Stored data
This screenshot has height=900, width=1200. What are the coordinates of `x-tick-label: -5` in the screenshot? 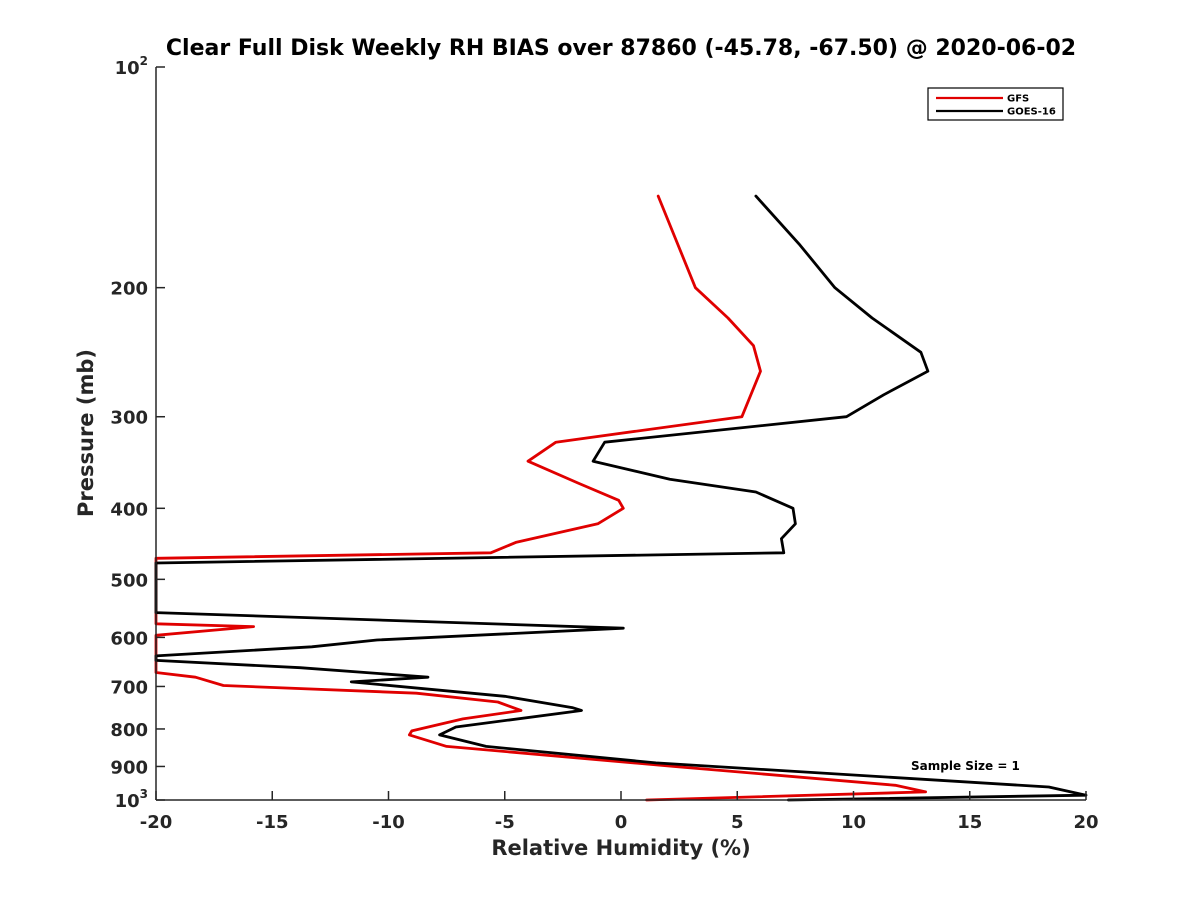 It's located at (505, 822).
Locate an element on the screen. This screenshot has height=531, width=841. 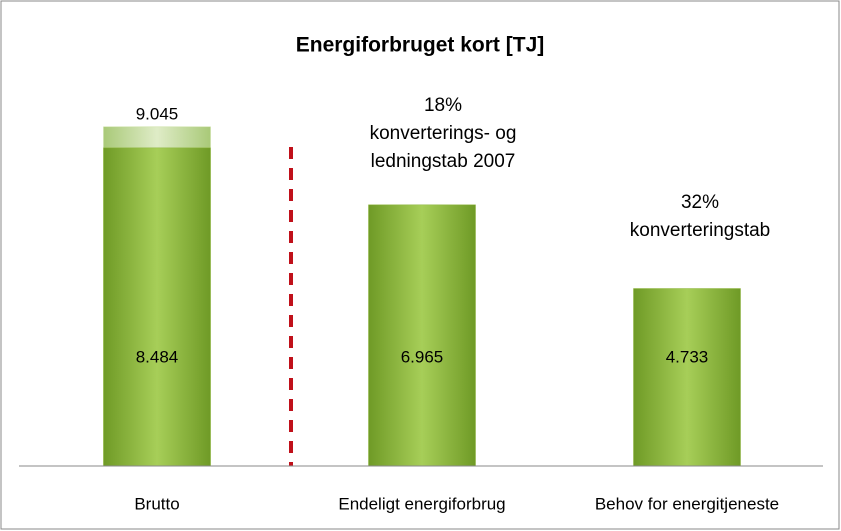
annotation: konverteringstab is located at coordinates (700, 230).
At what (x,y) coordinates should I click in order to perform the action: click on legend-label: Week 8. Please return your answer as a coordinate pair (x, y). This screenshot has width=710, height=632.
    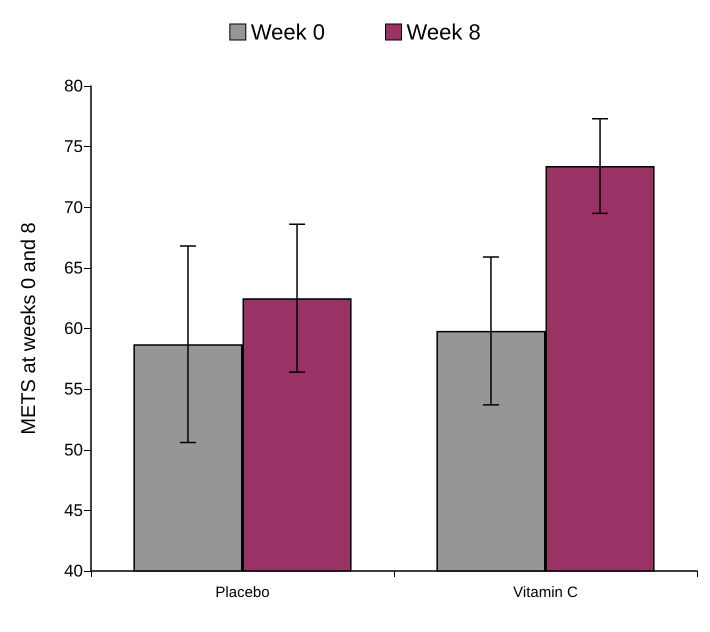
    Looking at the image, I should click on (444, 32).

Job item> Print every line of the material from the line containing "Locate an element" through the end of the material, including both of those lines. Leave the pictures out of your answer.

Output of the task>
Locate an element on the screen. This screenshot has height=531, width=841. 
annotation: konverteringstab is located at coordinates (700, 230).
At what (x,y) coordinates should I click in order to perform the action: click on legend-label: Week 8. Please return your answer as a coordinate pair (x, y). This screenshot has width=710, height=632.
    Looking at the image, I should click on (444, 32).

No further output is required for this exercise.